Abstract Introduction : Cancer has become a major source of morbidity and mortality globally. Despite the threat that cancer poses to public health in sub-Saharan Africa (SSA), few countries in this ...region have data on cancer incidence. In this paper, we present estimates of cancer incidence in Nigeria based on data from 2 population-based cancer registries (PBCR) that are part of the Nigerian national cancer registry program. Materials and methods : We analyzed data from 2 population based cancer registries in Nigeria, the Ibadan Population Based Cancer Registry (IBCR) and the Abuja Population Based Cancer Registry (ABCR) covering a 2 year period 2009–2010. Data are reported by registry, gender and in age groups. We present data on the age specific incidence rates of all invasive cancers and report age standardized rates of the most common cancers stratified by gender in both registries. Results : The age standardized incidence rate for all invasive cancers from the IBCR was 66.4 per 100 000 men and 130.6 per 100 000 women. In ABCR it was 58.3 per 100 000 for men and 138.6 per 100 000 for women. A total of 3393 cancer cases were reported by the IBCR. Of these cases, 34% (1155) were seen among males and 66% (2238) in females. In Abuja over the same period, 1128 invasive cancers were reported. 33.6% (389) of these cases were in males and 66.4% (768) in females. Mean age of diagnosis of all cancers in men for Ibadan and Abuja were 51.1 and 49.9 years respectively. For women, mean age of diagnosis of all cancers in Ibadan and Abuja were 49.1 and 45.4 respectively. Breast and cervical cancer were the commonest cancers among women and prostate cancer the most common among men.
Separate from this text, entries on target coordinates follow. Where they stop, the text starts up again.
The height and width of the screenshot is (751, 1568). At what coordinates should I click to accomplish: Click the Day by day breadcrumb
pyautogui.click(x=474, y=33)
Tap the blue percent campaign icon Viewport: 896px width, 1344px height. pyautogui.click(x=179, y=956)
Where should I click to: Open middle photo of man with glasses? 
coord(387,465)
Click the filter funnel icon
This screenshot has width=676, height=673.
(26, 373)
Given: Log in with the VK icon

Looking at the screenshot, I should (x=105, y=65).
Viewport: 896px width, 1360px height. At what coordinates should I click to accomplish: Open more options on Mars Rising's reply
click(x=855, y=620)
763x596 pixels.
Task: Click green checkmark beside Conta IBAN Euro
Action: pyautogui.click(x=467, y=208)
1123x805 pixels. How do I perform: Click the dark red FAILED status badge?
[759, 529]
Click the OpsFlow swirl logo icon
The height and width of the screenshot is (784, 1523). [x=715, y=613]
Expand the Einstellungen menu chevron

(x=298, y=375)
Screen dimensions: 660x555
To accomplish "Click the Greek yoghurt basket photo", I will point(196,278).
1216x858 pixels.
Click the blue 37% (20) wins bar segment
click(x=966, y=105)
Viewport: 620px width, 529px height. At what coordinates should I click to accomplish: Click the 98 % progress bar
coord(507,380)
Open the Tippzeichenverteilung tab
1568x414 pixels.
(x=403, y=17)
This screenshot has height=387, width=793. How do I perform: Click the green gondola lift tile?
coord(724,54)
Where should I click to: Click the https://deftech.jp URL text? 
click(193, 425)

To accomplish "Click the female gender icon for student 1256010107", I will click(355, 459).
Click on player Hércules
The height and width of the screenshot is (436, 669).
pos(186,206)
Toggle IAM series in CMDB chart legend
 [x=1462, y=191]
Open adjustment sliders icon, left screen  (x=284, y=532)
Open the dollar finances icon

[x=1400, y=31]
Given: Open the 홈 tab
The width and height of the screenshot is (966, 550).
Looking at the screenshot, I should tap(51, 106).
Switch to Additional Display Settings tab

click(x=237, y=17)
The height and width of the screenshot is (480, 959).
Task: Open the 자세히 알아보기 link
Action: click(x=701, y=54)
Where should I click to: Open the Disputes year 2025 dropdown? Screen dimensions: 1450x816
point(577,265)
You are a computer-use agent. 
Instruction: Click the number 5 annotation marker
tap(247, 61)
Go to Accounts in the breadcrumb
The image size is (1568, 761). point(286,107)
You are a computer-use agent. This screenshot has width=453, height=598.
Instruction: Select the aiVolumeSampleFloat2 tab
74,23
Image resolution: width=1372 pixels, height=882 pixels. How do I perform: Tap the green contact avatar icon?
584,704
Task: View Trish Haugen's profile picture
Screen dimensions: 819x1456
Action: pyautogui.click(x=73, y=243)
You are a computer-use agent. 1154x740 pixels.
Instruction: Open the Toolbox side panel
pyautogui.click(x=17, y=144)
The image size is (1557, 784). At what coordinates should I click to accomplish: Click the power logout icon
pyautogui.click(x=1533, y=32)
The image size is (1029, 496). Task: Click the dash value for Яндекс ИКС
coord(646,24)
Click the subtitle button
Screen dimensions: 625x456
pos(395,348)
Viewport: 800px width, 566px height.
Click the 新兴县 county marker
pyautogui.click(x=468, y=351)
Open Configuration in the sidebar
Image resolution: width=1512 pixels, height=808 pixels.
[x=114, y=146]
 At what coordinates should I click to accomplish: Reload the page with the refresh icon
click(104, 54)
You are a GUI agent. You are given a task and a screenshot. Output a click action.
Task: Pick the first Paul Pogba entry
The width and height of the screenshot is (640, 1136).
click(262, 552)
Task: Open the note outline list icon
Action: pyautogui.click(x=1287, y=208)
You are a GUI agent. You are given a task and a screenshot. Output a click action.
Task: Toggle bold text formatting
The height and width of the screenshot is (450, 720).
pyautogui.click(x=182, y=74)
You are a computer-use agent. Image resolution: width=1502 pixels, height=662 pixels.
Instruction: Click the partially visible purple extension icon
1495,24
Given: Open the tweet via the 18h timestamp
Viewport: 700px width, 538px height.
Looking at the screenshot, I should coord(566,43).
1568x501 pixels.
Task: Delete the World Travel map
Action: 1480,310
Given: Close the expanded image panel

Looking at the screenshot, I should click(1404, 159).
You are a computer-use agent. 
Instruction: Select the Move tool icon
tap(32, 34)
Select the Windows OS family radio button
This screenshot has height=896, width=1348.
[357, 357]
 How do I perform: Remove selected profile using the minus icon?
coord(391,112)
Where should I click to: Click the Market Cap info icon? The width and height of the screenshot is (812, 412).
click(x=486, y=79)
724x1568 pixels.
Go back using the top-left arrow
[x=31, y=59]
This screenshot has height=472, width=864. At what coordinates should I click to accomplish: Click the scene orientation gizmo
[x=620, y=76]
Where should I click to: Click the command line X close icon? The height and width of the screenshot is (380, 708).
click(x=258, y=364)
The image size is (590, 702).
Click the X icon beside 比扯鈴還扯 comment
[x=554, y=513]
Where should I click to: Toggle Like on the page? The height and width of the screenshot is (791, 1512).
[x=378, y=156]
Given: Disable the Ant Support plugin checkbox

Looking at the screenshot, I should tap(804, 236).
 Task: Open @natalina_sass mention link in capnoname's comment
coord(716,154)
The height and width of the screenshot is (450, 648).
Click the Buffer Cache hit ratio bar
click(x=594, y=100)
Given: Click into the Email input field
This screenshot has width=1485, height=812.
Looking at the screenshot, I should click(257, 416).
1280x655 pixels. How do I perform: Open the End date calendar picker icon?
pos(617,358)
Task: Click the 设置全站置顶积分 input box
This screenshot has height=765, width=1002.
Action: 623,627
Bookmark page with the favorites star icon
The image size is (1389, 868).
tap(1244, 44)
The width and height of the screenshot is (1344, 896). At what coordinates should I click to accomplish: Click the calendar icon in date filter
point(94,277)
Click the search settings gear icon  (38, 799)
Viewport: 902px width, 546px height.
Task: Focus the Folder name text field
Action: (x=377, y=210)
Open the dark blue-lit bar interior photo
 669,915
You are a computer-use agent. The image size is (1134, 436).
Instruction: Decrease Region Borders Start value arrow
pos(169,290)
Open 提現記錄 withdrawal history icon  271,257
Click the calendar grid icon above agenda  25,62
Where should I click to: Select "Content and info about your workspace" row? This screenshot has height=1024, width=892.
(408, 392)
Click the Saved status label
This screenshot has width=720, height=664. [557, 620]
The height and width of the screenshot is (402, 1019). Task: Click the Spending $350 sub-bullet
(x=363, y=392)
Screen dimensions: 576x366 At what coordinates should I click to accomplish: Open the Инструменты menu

Breast cancer age standardized incidence rate (ASR) at the IBCR was 52.0 per 100 000 in IBCR and 64.6 per 100 000 in ABCR. Cervical cancer ASR at the IBCR was 36.0 per 100 000 and 30.3 per 100 000 at the ABCR. The observed differences in incidence rates of breast, cervical and prostate cancer between Ibadan and Abuja, were not statistically significant. Conclusion : Cancer incidence data from two population based cancer registries in Nigeria suggests substantial increase in incidence of breast cancer in recent times. This paper highlights the need for high quality regional cancer registries in Nigeria and other SSA countries.